The staff is getting fried mentally and physically. I am probably doing better than most because with 38 years in the military I am used to stress and change. I am used to being thrown out of my comfort zone, most of the others are not. Teachers are creatures of habit. This is where I teach, this is how I teach, this is what I teach, and I want it to stay that way. I guess this desire for a stable environment is true for all people. Last spring when we went remote in two days we seemed OK because we did not have time to think about it. It was a change for the rest of the school year and they did it. This year is different. It feels like we are changing from week to week. We started out with regular school, just with masks and spreading the students out as much as possible in the rooms. There were a few kids on remote so teaching style had to change a bit with the needed inclusion of the technology. They handled it. The football team played a team that came down with Covid and the football team went remote. This was about a third of the student body. They came back. The volleyball team went to district and came back with Covid. In a one day decision we all went remote for the week and a half before Thanksgiving. There was a scramble. When we came back from Thanksgiving we knew that the holiday could cause the spread of Covid so we needed to do something. We had decided that remote was so bad for the students that we did not want to send the whole school into remote for the week after Thanksgiving. We needed another plan. We created overflow classrooms. If there was not enough room in a classroom so kids could be 6 feet apart we would split the class into two rooms and have half be sort of remote. Empty classrooms and the library would handle the overflow students. Some of the bigger classes moved everyone into the auditorium or the church next door. I had to get the tech set up but not a major problem, just time and a lot of leg work. I hit Walmart for some TVs, some carts, ordered more webcams and tech-wise we were ready to go. The teachers are struggling. It is obvious the kids in the overflow rooms are not going to get the same level of instruction as the kids in the live room. Also finding a teacher or at least an adult to be in the overflow room is a big issue. Some kids are not mature enough to be unsupervised.

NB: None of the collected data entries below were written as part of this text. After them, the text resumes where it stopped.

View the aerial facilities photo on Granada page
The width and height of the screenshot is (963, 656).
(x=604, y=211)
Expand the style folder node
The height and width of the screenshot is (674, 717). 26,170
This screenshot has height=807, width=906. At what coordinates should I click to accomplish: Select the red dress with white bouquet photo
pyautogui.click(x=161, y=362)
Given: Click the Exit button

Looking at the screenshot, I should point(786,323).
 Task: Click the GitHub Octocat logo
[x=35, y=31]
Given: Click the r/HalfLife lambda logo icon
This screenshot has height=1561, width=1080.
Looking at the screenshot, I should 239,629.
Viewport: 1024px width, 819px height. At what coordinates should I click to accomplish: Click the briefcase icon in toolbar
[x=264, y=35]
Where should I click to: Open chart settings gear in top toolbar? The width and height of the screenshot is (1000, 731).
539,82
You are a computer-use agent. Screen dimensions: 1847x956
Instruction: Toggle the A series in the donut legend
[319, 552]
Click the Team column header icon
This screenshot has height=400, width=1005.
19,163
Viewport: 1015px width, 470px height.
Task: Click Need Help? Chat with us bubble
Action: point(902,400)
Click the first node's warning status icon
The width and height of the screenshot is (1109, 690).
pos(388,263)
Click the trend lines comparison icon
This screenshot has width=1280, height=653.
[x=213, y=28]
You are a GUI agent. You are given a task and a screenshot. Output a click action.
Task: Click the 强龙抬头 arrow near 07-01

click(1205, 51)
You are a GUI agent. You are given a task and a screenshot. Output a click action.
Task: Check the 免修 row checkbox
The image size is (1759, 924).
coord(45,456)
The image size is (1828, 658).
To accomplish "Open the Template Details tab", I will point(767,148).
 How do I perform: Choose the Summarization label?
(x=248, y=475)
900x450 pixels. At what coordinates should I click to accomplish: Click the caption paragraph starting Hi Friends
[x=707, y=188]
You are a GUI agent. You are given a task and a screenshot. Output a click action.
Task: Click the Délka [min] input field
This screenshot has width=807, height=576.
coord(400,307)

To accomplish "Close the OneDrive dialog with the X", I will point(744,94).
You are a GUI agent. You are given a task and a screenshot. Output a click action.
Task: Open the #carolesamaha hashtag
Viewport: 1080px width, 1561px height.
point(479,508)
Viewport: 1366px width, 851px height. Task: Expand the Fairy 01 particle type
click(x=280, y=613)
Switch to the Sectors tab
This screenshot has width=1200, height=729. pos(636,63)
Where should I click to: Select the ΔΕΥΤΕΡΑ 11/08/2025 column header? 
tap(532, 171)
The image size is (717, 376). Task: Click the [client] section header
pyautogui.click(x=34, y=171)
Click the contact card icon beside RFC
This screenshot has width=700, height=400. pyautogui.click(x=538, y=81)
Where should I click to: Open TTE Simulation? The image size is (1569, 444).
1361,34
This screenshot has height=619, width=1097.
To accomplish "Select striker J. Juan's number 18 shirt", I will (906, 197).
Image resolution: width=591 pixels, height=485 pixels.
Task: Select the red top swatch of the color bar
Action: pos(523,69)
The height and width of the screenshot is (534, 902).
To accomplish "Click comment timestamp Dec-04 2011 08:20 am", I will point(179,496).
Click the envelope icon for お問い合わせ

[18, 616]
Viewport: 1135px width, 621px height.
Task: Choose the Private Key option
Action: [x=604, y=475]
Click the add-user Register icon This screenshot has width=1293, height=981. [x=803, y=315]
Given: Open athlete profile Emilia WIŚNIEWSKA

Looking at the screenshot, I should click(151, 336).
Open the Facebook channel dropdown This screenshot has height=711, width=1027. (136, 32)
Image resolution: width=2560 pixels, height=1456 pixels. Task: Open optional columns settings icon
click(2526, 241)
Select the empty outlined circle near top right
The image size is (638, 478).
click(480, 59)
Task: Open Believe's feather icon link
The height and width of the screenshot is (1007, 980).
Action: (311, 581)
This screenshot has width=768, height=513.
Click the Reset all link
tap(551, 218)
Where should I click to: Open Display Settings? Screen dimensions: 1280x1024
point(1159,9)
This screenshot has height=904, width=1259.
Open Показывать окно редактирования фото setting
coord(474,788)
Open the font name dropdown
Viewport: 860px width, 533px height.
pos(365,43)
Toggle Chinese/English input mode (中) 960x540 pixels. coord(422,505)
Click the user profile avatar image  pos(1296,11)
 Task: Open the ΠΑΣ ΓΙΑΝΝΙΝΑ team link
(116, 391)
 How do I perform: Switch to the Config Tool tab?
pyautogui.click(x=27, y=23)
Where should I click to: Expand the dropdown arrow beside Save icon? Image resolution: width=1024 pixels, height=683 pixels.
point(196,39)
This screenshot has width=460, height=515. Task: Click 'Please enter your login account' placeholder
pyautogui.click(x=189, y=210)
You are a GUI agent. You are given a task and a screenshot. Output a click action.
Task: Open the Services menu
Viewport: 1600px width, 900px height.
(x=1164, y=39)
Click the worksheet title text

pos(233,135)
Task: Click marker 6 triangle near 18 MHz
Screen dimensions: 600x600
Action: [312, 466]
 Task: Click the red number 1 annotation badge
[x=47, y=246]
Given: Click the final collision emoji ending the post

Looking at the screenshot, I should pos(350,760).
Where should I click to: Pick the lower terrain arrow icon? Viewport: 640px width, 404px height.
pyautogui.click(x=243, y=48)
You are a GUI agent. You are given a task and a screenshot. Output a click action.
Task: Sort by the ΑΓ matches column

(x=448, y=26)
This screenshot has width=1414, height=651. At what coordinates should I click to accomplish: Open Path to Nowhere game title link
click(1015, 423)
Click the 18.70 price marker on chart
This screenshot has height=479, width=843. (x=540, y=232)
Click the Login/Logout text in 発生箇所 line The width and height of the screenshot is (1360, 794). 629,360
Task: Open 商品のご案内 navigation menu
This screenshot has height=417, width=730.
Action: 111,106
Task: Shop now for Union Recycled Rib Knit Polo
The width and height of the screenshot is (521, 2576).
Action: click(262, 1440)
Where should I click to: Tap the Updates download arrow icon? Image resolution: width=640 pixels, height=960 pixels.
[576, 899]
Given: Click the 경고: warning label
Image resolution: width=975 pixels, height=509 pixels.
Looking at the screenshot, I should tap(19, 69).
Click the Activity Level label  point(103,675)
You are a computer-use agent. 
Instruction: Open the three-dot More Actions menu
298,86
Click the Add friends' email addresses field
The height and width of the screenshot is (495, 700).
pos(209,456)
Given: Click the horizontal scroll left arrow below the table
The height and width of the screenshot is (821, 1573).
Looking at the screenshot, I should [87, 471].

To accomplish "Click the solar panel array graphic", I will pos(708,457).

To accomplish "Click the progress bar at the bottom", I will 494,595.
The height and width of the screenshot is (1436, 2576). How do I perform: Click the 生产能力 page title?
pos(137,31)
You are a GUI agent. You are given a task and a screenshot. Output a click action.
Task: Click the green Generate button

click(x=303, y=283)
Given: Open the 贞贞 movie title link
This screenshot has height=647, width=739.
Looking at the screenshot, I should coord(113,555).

The science teachers are really struggling. Labs are not possible. Splitting the class means the overflow kids cannot do a lab but need something to do while the live kids do the lab. They swap for the next class but now the teacher is having to come up with assignments that the overflow kids can do without guidance. And they have to come up with lessons for the remote kids. There are also not enough lab tables to seat all the live kids for a lab so now the teacher is split again. Kids at lab tables doing one thing, kids at desks doing another and of course there are kids that need constant supervision when dealing with chemicals or sharp knives. Not good.
Things would be a lot easier if we did not have an extremely professional staff. We all care about the quality of education these kids are getting during this time and it is not our meeting standards. The local public schools have made their standards so low that the kids are pretty much losing a year. It is a solution but not one we as a private school are willing to accept. As a result most of the teachers are getting fried building course work for a constantly changing situation. We found out last spring that remote teaching is more work than live. We now have live, remote and overflow. Throw the anxiety of what change next week is going to bring on top of that.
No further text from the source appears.